In America, most aborted babies are packaged in bio-hazardous waste bags, which are then placed in cardboard boxes or plastic tubs and collected by medical waste companies. After being hauled to an incineration plant, the remains of the babies are then burned into ash. The leading company for the disposal of aborted babies is the Illinois-based Stericycle, which has come under fire from pro-life groups nationwide.

“Use of routine pre-abortion ultrasound scanning is not necessary,” the manual also outlines, but instructs abortionists that conduct surgical abortions to “visually identify the products of conception” as the abortion is taking place. It also rejects most follow-up visitations.

“Following safe, induced abortion, post-abortion care may not require a follow-up visit if the woman has adequate information about when to seek care for complications and has received any needed supplies or information to meet her contraceptive needs,” it states.

“After first-trimester abortion, most women can return to their usual activities and responsibilities within hours or days,” the manual continues, and states that in regard to injuries, “Uterine perforation usually goes undetected and resolves without the need for intervention.”

Since the release of the manual, some have been disgusted at its recommendations.

“The contents of this purportedly authoritative guidance was so bad I had to put it down several times,” stated Dr. Susan Yoshihara, director of the International Organizations Research Group.

In response, Dr. Yoshihara has written a review entitled Eleven Problems with the 2012 WHO Technical Guidance on Abortion.

“WHO bases its promotion of the revised guidelines on claims that abortion is both safer than childbirth and also a human right, neither of which enjoys international agreement,” she wrote. “[T]he UN General Assembly and other prominent bodies have repeatedly rejected the claim that abortion is a human right.

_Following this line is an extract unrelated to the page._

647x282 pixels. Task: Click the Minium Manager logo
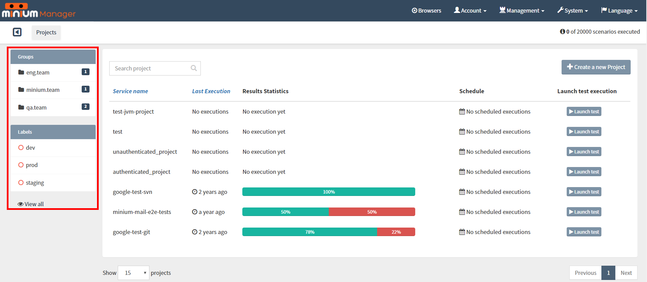(x=38, y=11)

Most recently the term ‘reproductive rights’ was rejected at the Rio+20 UN Summit on Sustainable Development in 2012 because of its association with abortion.”

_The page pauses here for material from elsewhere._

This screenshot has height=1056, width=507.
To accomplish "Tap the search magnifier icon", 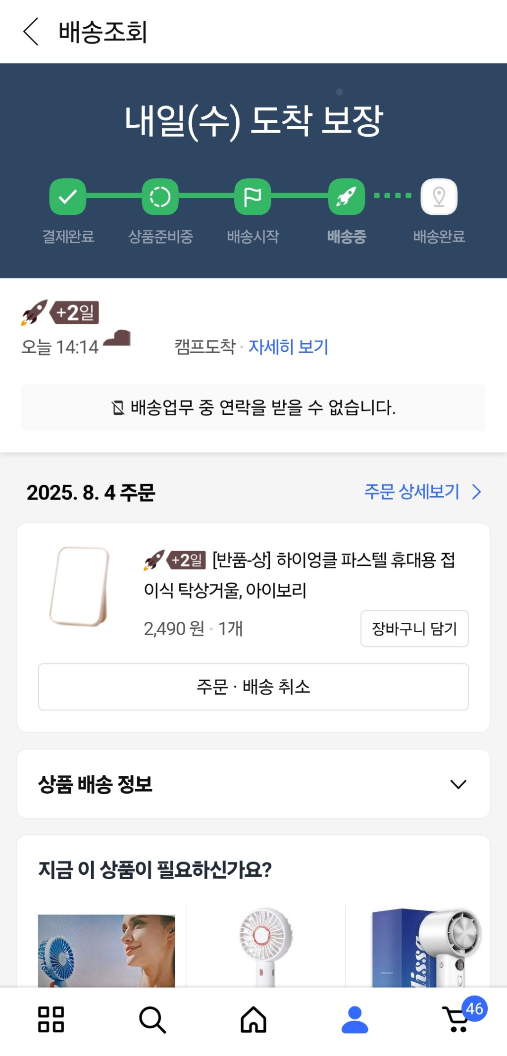I will tap(152, 1019).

“Many of the policy recommendations included in this document are explicitly directed toward making abortion ‘safe and accessible.’ Furthermore, this document makes its case for legalization of abortion by contrasting it with two alternatives: unsafe abortion and risk of associated mortality and unwanted children,” Yoshihara continued. “Not mentioned here or anywhere else in the document are the long-lasting effects on post-abortive women, nor the relative benefits of childbirth and motherhood over abortion for women.”